OGH 8ObA70/14y

OGH8ObA70/14y25.6.2015

Der Oberste Gerichtshof hat als Revisionsgericht in Arbeits‑ und Sozialrechtssachen durch den Vizepräsidenten Prof. Dr. Spenling als Vorsitzenden, die Hofrätin Dr. Tarmann‑Prentner und den Hofrat Mag. Ziegelbauer als weitere Richter, sowie die fachkundigen Laienrichter Mag. Claudia Gründel und Dr. Peter Schnöller in der Arbeitsrechtssache der klagenden Partei Mag. C***** K*****, vertreten durch Dr. Martin Riedl, Rechtsanwalt in Wien, gegen die beklagte Partei K*****, vertreten durch Dr. Helmut Engelbrecht, Rechtsanwalt in Wien, wegen Feststellung, über die außerordentliche Revision der klagenden Partei gegen das Urteil des Oberlandesgerichts Wien als Berufungsgericht in Arbeits‑ und Sozialrechtssachen vom 26. September 2014, GZ 10 Ra 50/14t‑18, in nichtöffentlicher Sitzung den

Beschluss

gefasst:

European Case Law Identifier: ECLI:AT:OGH0002:2015:008OBA00070.14Y.0625.000

 

Spruch:

Die außerordentliche Revision wird gemäß §§ 2 ASGG, 508a Abs 2 ZPO mangels der Voraussetzungen des § 502 Abs 1 ZPO zurückgewiesen (§ 510 Abs 3 ZPO).

Begründung

Rechtliche Beurteilung

Die Frage, ob im Einzelfall ausgehend von den konkreten Feststellungen das Verhalten des Arbeitnehmers einen Entlassungsgrund verwirklicht, stellt regelmäßig keine erhebliche Rechtsfrage iSd § 502 Abs 1 ZPO dar (RIS‑Justiz RS0106298 [T8]; RS0103201; RS0029733 [T14]).

Die Zulässigkeit der Revision lässt sich nicht damit begründen, dass der hier anwendbare Kollektivvertrag für die Angestellten der Beklagten eine eigene Definition der Entlassungsgründe enthält. Nach § 7 Abs 2 Z 2 des Kollektivvertrags liegt (unter anderem) ein wichtiger Grund für eine vorzeitige Auflösung des Dienstverhältnisses vor, wenn die Arbeitnehmerin im Dienst untreu ist oder sich einer besonders schweren Verletzung der Dienstpflichten oder einer Handlung oder Unterlassung schuldig macht, die sie des Vertrauens des Dienstgebers unwürdig erscheinen lässt. Diese Bestimmung deckt sich in den hier wesentlichen Teilen mit § 27 Z 1 AngG, wonach ein Angestellter (unter anderem) dann entlassen werden kann, wenn er im Dienste untreu ist oder wenn er sich einer Handlung schuldig macht, die ihn des Vertrauens des Dienstgebers unwürdig erscheinen lässt. Ein Unterschied zwischen diesen Tatbeständen, der vor dem Hintergrund des hier konkret zu beurteilenden Sachverhalts eine erhebliche Rechtsfrage aufwerfen würde, ist nicht zu erkennen.
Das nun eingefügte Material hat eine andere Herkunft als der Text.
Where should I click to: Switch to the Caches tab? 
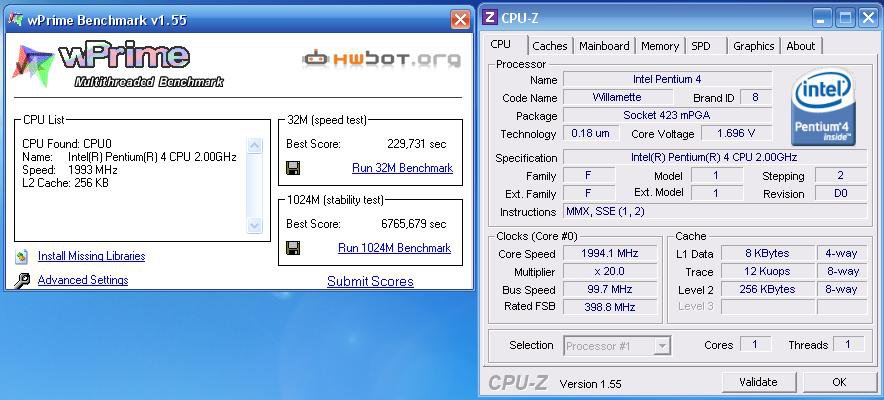[549, 46]
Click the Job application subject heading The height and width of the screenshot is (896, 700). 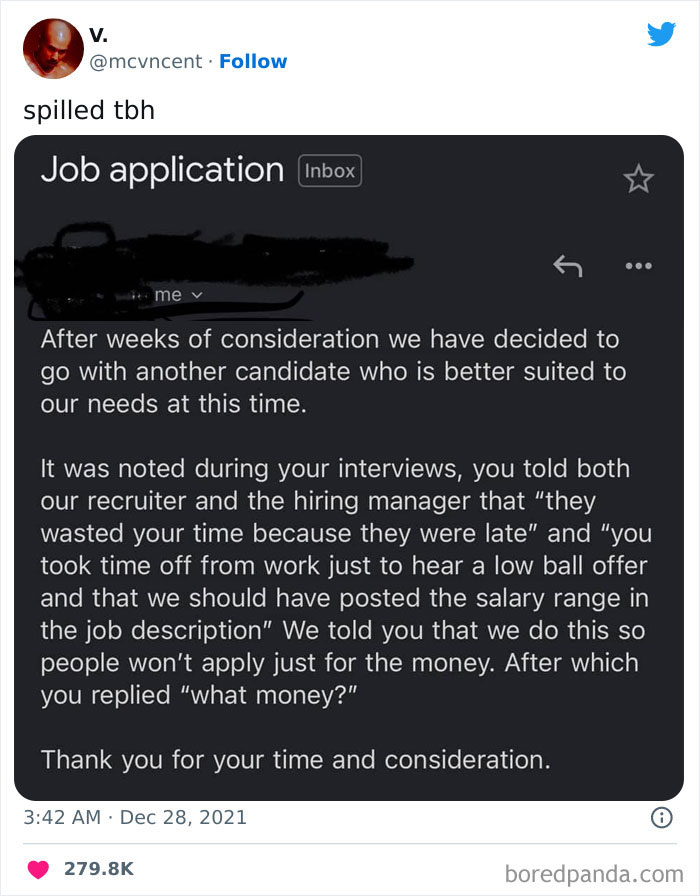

Wesentliches Merkmal des Entlassungsgrundes ist in beiden Fällen der vom Dienstnehmer verschuldete, objektiv begründete Vertrauensverlust. Ob durch das Verhalten des Arbeitnehmers ein Schaden verursacht wurde, ist nicht Tatbestandsmerkmal (RIS‑Justiz RS0029833 [T18]).

Die Klägerin hat, nachdem ihr zur Kenntnis gelangt war, an wessen Eigentum sie sich einfach bedient hatte, nicht etwa umgehend Schadensgutmachung geleistet (die auch anonym möglich gewesen wäre), sondern zunächst die Aufklärung boykottiert und sich dann öffentlich noch zu einem überzogenen verbalen Gegenangriff hinreißen lassen.

Soweit das Berufungsgericht dieses Verhaltensmuster einer Dienstnehmerin, der im Rahmen ihrer Tätigkeit unschätzbare Werte anvertraut wurden, nicht mehr nur als minder wesentliche, aus der Situation heraus verständliche Ordnungswidrigkeit wertete, sondern dem Entlassungsgrund der Vertrauensunwürdigkeit unterstellte, liegt darin unter Berücksichtigung des im Beweisverfahren zutage getretenen Gesamtverhaltens der Klägerin eine vertretbare und somit nicht durch den Obersten Gerichtshof überprüfbare Rechtsauffassung im Einzelfall.